First, the Bible should be pre-eminent as it is the inerrant, infallible Word of God. We need to read the Bible first and read it most. It is to be our primary source of information about God and our lives in Him (2 Timothy 3:16). Use a literal translation (e.g., ESV) rather than a paraphrase (e.g., The Message) for most of your Bible study. Second, pray for spiritual discernment (Ephesians 5:6-11), seeking to understand what is consistent with the Bible and what is not.

I like how John Calvin described how to deal with the world (including its writings) in his Institutes:
  • For as the aged, or those whose sight is defective, when any book, however fair, is set before them, though they perceive that there is something written, are scarcely able to make out two consecutive words, but, when aided by glasses, begin to read distinctly, so Scripture, gathering together the impressions of Deity, which, till then, lay confused in our minds, dissipates the darkness, and shows us the true God clearly.
In other words, we are to use God's word as a lens through which to view our world, including the things that we read about God written by others. Put another way, we should act as the Bereans who "received the word with all eagerness, examining the Scriptures daily to see if these things were so." (Acts 17:11).
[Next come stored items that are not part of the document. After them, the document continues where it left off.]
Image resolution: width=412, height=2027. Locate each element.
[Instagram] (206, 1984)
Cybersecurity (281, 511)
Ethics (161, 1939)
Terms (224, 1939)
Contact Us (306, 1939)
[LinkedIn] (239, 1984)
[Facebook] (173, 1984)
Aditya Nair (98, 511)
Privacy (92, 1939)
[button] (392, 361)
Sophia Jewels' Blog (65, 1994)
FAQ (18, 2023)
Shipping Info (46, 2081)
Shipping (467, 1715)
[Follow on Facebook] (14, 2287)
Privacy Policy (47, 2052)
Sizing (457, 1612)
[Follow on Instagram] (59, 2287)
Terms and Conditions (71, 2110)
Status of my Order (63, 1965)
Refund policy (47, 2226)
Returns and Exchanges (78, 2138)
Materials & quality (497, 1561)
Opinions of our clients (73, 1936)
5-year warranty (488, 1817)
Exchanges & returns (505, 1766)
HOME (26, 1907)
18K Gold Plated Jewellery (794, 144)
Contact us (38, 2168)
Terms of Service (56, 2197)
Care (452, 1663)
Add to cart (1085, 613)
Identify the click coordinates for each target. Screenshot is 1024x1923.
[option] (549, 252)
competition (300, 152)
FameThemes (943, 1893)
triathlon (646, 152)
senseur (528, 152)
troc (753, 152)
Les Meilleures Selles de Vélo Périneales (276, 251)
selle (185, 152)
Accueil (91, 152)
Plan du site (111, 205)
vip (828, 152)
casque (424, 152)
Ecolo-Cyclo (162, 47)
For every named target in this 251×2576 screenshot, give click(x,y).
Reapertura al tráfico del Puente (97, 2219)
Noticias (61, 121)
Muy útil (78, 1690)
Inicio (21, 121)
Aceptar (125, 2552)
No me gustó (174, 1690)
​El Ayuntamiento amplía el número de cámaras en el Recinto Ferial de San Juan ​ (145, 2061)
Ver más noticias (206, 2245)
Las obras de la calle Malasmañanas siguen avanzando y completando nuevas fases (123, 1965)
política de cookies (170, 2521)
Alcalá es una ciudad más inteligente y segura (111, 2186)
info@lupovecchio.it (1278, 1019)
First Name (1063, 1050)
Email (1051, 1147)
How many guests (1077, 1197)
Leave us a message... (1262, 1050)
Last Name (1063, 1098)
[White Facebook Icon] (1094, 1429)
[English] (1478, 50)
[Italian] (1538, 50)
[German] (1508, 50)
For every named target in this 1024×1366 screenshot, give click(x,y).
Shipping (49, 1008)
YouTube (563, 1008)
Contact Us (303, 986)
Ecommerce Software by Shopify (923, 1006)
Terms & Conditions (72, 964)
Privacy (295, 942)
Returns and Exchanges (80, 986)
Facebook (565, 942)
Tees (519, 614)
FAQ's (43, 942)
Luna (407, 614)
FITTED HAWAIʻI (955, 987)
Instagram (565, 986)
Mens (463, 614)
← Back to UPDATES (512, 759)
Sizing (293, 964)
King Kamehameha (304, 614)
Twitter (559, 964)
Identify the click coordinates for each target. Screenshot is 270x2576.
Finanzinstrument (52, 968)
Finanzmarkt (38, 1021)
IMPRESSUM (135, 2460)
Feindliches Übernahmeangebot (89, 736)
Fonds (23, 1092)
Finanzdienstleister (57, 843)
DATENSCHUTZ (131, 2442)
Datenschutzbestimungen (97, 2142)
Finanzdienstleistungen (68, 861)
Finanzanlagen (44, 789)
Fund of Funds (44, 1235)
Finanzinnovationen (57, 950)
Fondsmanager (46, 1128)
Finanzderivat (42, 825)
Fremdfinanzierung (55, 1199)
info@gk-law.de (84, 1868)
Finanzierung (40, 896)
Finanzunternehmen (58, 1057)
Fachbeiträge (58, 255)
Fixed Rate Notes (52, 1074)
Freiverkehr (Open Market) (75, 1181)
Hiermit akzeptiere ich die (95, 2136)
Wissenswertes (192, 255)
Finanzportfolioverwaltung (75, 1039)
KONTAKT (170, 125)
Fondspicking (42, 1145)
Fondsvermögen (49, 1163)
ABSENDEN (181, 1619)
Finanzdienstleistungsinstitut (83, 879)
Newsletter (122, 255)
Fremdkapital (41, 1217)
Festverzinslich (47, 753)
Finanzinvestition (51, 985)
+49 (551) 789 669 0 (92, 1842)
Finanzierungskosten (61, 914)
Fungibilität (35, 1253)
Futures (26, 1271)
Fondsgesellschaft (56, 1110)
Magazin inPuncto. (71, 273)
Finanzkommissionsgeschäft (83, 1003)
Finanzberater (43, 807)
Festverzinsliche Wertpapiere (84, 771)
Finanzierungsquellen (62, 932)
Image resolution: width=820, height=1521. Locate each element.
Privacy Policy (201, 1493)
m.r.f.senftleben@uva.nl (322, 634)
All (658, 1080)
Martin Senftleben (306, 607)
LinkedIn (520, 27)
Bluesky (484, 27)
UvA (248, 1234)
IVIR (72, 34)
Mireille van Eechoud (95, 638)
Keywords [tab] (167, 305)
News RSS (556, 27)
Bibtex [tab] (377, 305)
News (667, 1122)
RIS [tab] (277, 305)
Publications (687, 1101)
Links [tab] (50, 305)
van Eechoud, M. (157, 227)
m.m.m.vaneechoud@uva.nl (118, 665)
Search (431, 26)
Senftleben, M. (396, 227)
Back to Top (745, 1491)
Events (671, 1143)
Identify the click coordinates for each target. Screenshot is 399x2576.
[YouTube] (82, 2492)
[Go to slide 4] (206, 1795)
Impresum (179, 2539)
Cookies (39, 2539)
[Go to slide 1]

In sum, I believe there are worthwhile Christian writings out there, but I also believe that we need to carefully consider the veracity of what we read, consistently praying for discernment and regularly checking what we read against the scriptures.

1 comment:

JasonSix said...

I've recently realized that almost all my favorite books are from Crossway publishers. Also I've been reading up on the emergent churches on their web sites recently and their shabby exegesis of scripture, twisting it all into a political soapbox as you would say just makes me want to beat my head against the keyboard. I have to remember it is only by the grace of God and the humbling of the Holy Spirit that God communicates His Word to me more clearly and my understanding will never be fully mature and complete in this life. So more mature believers like like Piper, Driscoll and Chandler might have to bear some patience with me were we ever to discuss scripture and doctrine.